Full manuscript title: Ultrasound-guided intraparenchymal injection of slow release Chondroitinase ABC-37 in the chronic phase of spinal cord injury improves long-term recovery

Abstract

It is well-established that early treatment with chondroitinase ABC (ChABC) improves functional recovery in preclinical models of spinal cord injury (SCI). To increase the potential for clinical translation, research is now focused on optimizing treatment conditions and enhancing the enzymatic stability of ChABC formulations. The current study tested the in vivo efficacy of a novel formulation of ChABC, Src homology-3 (SH3)-ChABC-37, that has 37 mutations and is delivered by affinity release from a crosslinked methylcellulose (xMC) modified with SH3-binding peptides (bp). The study also tested a gap in knowledge, comparing the effects of the route of administration on the efficacy of SH3-ChABC-37/xMC-bp. Male Sprague Dawley rats were given a single subarachnoid injection or a novel ultrasound guided intraparenchymal injection of SH3-ChABC-37/xMC-bp or vehicle (xMC-bp only), 28 days after a moderate, lower thoracic contusion injury. Recovery of locomotor and sensory function was assessed for 27 days post SCI, and prior to SH3-ChABC-37/xMC-bp treatment, and then following treatment until 112 days post SCI. We found that the single intraparenchymal injection of SH3-ChABC-37/xMC-bp produced a significant 1.5-point increase in BBB scores after day 28. There was no effect of subarachnoid administered SH3-ChABC-37/xMC-bp.

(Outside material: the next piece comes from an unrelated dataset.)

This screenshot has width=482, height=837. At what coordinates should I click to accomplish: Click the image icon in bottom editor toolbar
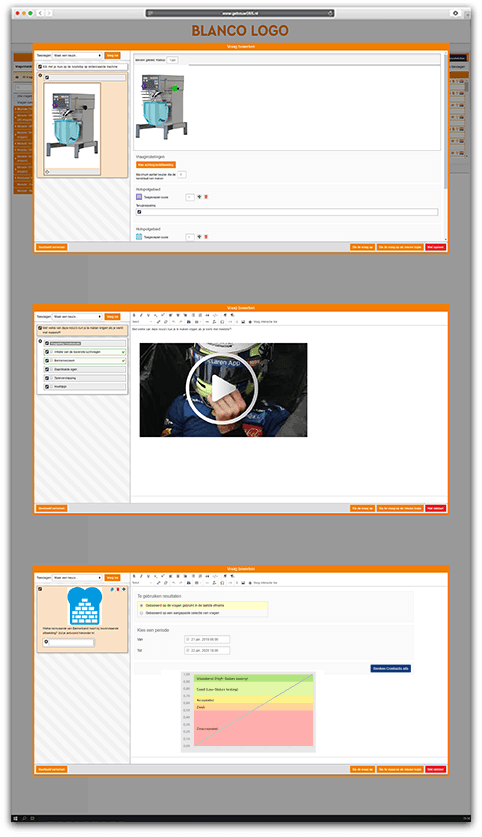[243, 583]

Importantly, irrespective of the administration route, SH3-ChABC-37/xMC-bp did not produce pain. While pain symptoms worsened after day 28 in rats treated with xMC-bp only, SH3-ChABC-37/xMC-bp blocked further development of pain symptoms. These data confirm the in vivo efficacy of SH3-ChABC-37/xMC-bp and indicate that intraparenchymal administration may further improve treatment efficacy, even when applied in the chronic phase of SCI.